Ne deriva un quadro sfocato, nel quale problemi legati alla traslazione nell’assetto repubblicano di prerogative storicamente regie che i Costituenti ritennero di conservare o riadattare (l’irresponsabilità politica, il potere di grazia, il comando delle Forze armate, la nomina dei senatori, limitata a quelli vitalizi), si sommano a questioni interpretative inedite, connesse alle attribuzioni nuove (dalla Presidenza del CSM e del Consiglio supremo di difesa alla nomina dei giudici costituzionali fino al potere di rinvio delle leggi) che fanno del Presidente della Repubblica italiana un unicum nel panorama dei capi di Stato delle democrazie parlamentari per qualità e quantità dei poteri esercitati.

• [DATI DISPONIBILI]:
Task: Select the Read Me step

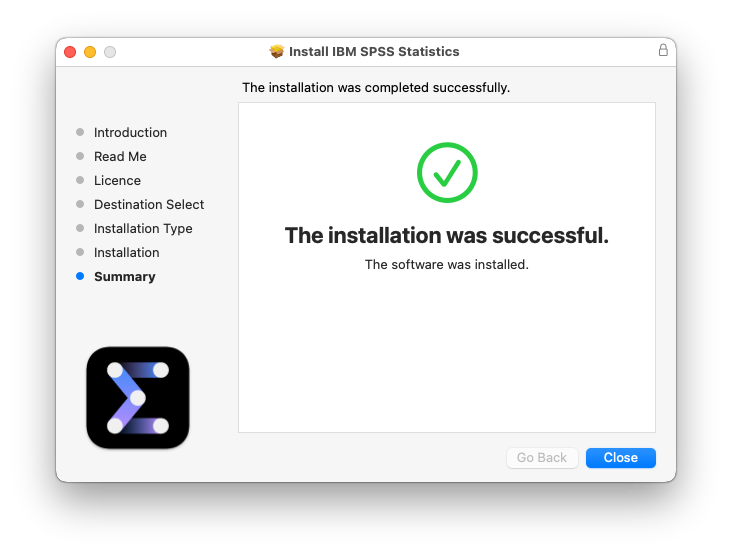Action: tap(120, 156)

• [ESERCIZI]:
1. In base alla pagina sul Presidente della Repubblica, rispondi:
(a) A quali senatori è limitata la nomina da parte del Presidente?
(b) Di quali due organi il Presidente detiene la Presidenza?
(c) Per quali due aspetti dei poteri esercitati il Presidente italiano è definito un unicum?
2. Riporta il passo della pagina sul Presidente della Repubblica che inizia con le parole contenenti "Ne deriva un" e termina con "dei poteri esercitati.".

• [RISPOSTE SCRITTE]:
1.
(a) Ai senatori vitalizi.
(b) Del CSM e del Consiglio supremo di difesa.
(c) Per qualità e quantità.

2.
Ne deriva un quadro sfocato, nel quale problemi legati alla traslazione nell’assetto repubblicano di prerogative storicamente regie che i Costituenti ritennero di conservare o riadattare (l’irresponsabilità politica, il potere di grazia, il comando delle Forze armate, la nomina dei senatori, limitata a quelli vitalizi), si sommano a questioni interpretative inedite, connesse alle attribuzioni nuove (dalla Presidenza del CSM e del Consiglio supremo di difesa alla nomina dei giudici costituzionali fino al potere di rinvio delle leggi) che fanno del Presidente della Repubblica italiana un unicum nel panorama dei capi di Stato delle democrazie parlamentari per qualità e quantità dei poteri esercitati.